Sin salir el sol…. camino abajo, siguiendo el rumor del agua y al paso de las sombras , una , otra y otra en desbandada a lavar, antes de que queme el sol, antes de que el amanecer muestre la luz de una cocina casi vacía, con las ollas de atole rebosante, tortillas calientitas, el olor del pan recién horneado, huevos revueltos en machaca , con carne seca echa pedacitos, con tomate, cebolla y chile jalapeño, el olor inundando las pequeñas casas, y las mujeres inclinadas sobre las piedras, lavando, apuradas para terminar antes de que salga el sol…la primera tanda de ropa, luego el regresar a la cocina, el marido que listo espera sentado en la cabecera de la mesa, muy serio, muy sereno, con el ceño fruncido por la espera, y la mujer limpiándose los pies llenos de lodo..un buenos días a medio pronunciar…luego el sonido de los cubiertos, nada más …ningún otro sonido más que el silencio. Un silencio que es un tercer familiar en esa mesa, uno que no come sin que embute de un dos por dos todos los afectos.

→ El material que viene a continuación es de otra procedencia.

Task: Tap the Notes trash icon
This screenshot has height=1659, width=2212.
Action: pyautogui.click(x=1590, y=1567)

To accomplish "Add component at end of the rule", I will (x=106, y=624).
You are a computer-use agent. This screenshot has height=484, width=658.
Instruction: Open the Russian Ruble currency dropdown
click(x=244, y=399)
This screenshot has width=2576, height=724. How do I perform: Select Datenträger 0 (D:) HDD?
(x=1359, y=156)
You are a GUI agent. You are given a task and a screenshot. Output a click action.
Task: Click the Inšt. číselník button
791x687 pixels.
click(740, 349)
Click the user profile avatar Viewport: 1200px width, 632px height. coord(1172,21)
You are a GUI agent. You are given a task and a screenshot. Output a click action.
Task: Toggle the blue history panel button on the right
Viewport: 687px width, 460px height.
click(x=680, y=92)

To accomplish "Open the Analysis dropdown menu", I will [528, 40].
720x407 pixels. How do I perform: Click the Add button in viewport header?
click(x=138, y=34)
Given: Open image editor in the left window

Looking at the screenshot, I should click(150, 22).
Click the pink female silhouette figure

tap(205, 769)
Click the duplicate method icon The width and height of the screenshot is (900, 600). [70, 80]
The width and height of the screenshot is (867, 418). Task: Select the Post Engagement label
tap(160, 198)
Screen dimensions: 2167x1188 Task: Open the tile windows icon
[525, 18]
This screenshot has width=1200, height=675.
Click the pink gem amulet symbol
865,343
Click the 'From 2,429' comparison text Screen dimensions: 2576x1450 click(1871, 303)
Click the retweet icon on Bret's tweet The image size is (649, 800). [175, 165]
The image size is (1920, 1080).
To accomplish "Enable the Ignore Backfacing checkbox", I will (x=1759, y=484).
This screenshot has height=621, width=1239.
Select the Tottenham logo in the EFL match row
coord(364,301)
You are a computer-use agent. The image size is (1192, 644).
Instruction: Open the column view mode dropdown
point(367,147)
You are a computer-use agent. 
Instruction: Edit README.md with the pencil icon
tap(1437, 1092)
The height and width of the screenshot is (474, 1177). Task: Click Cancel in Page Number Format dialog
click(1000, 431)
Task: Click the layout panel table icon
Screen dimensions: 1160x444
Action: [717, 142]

Que calladas y silenciosas son las abuelas de mi familia, pero han quedado viudas, han quedado solas, y entonces el temple se descubre, la bondad se planta en los rostros, unas se avejentan, otras se enardecen, levantan pasos, de despercuden, se avivan ..Otras quedan en pastas como nubes oscuras.
Mis abuelas, son cinco y las conocí a todas, solo dos son ancianas, solo dos son lavanderas, las otras o son ciegas, o son reinas o son amargas…que diferentes son las abuelas de mi familia, mujeres de temple, de clase, de sueño perdidos debajo de los camas.
Tengo cinco abuelas, dos por padre y tres por madre y por Dios que las conocí a todas.